--- START ---
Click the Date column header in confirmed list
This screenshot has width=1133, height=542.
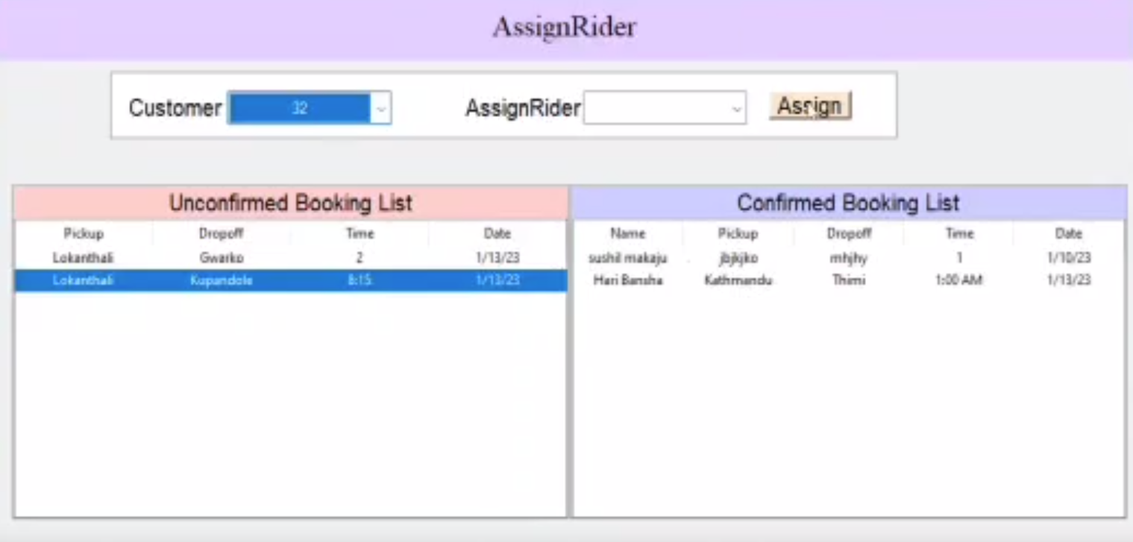(x=1068, y=234)
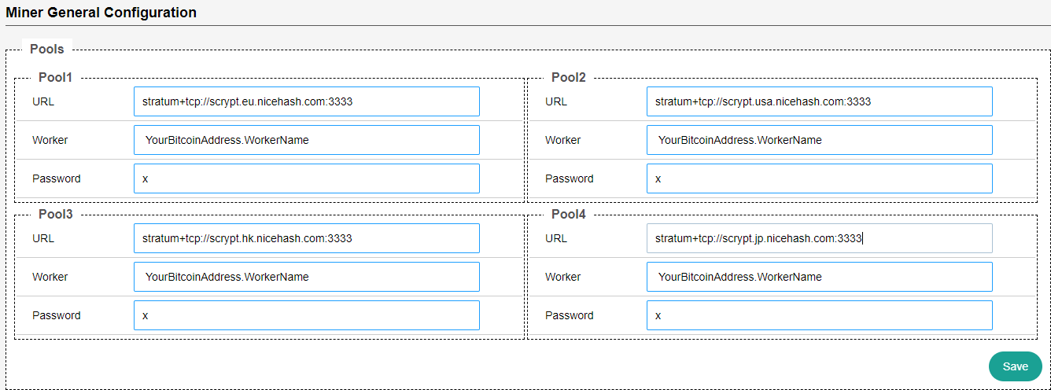Viewport: 1051px width, 390px height.
Task: Focus the Pool2 Worker input
Action: pyautogui.click(x=819, y=140)
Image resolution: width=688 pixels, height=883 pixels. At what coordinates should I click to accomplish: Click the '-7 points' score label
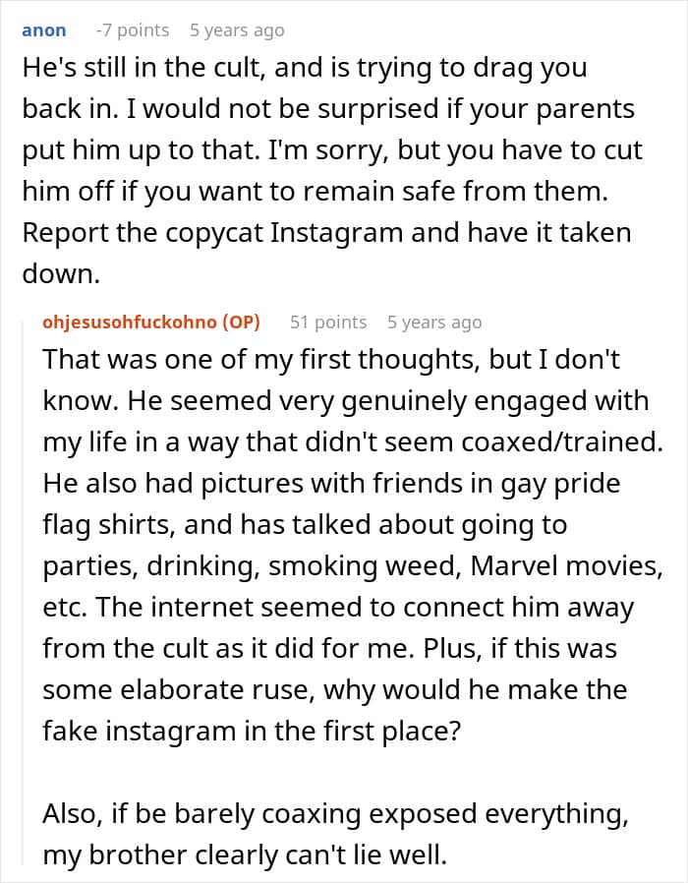[132, 30]
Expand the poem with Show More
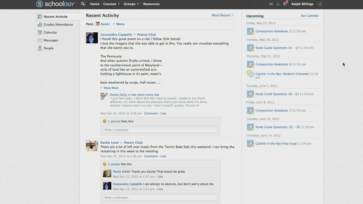Viewport: 363px width, 204px height. [111, 88]
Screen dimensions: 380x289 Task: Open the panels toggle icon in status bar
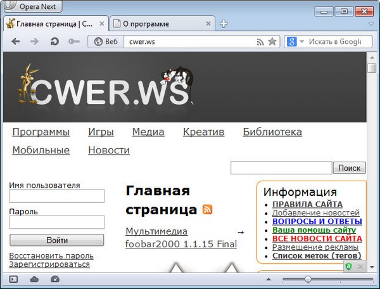tap(13, 279)
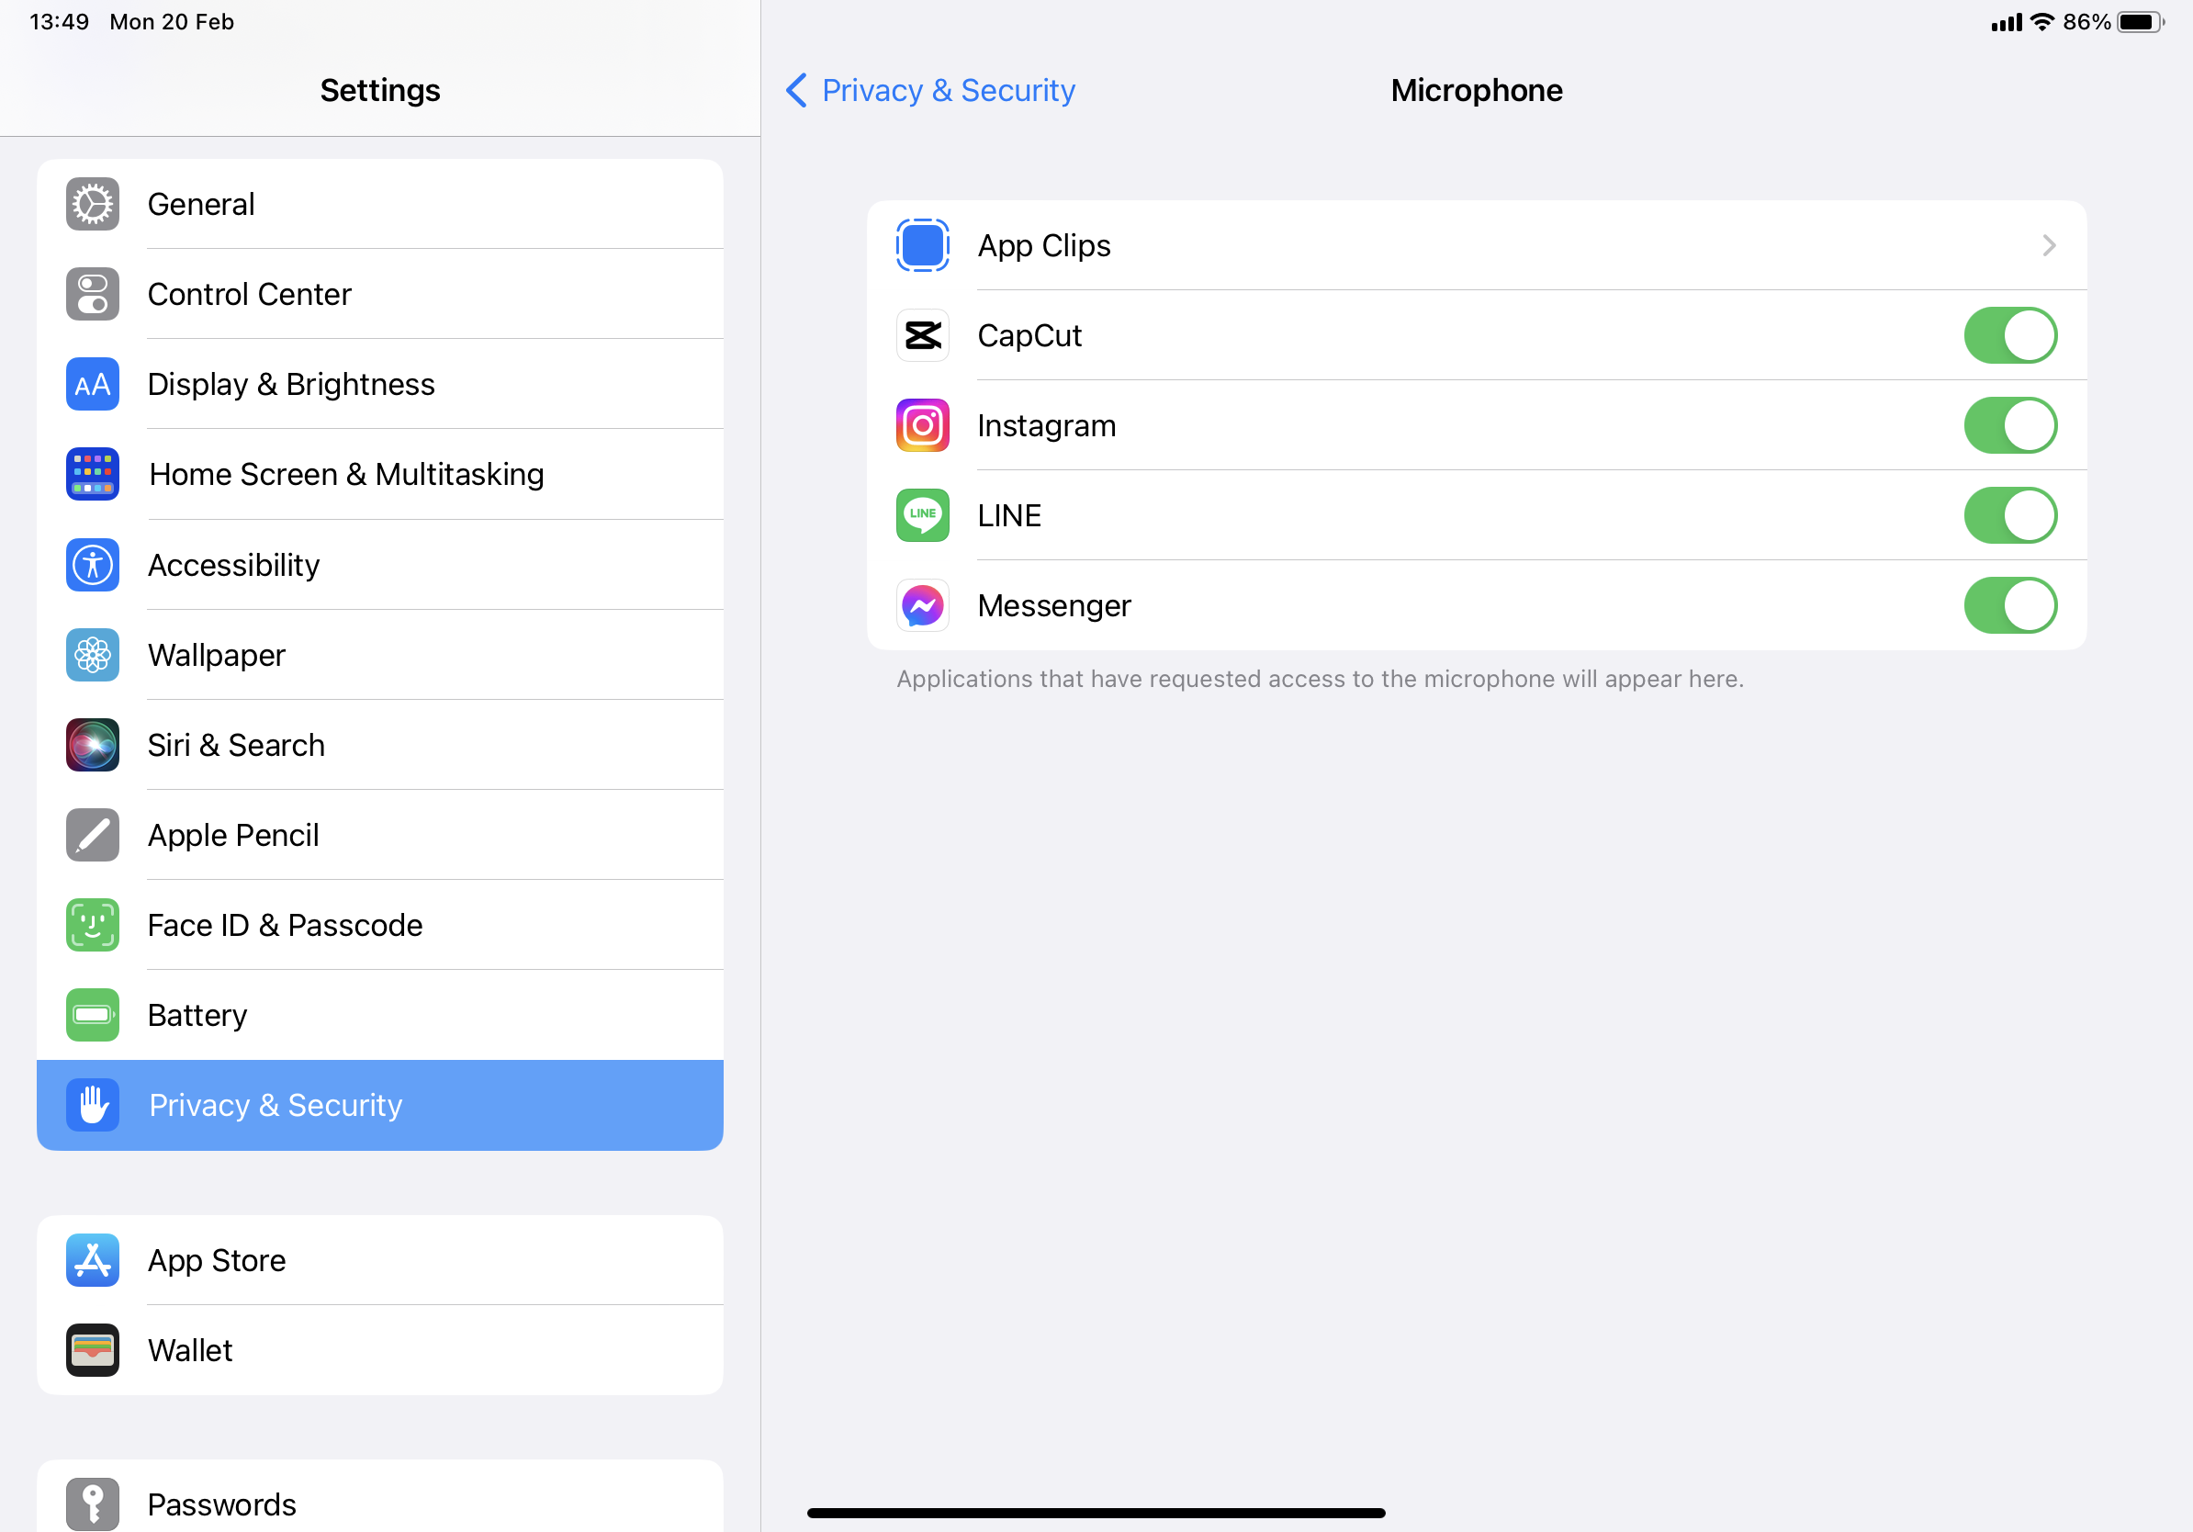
--- END ---
What you need to do: Line by line and exactly, write out the material above. Skip the pictures.

Task output:
Click the Date column header in confirmed list
This screenshot has width=1133, height=542.
(x=1068, y=234)
Viewport: 1051px width, 390px height.
Task: Focus the Pool2 Worker input
Action: pyautogui.click(x=819, y=140)
Image resolution: width=688 pixels, height=883 pixels. At what coordinates should I click to accomplish: Click the '-7 points' score label
[132, 30]
Expand the poem with Show More
Viewport: 363px width, 204px height. [111, 88]
Screen dimensions: 380x289 Task: Open the panels toggle icon in status bar
tap(13, 279)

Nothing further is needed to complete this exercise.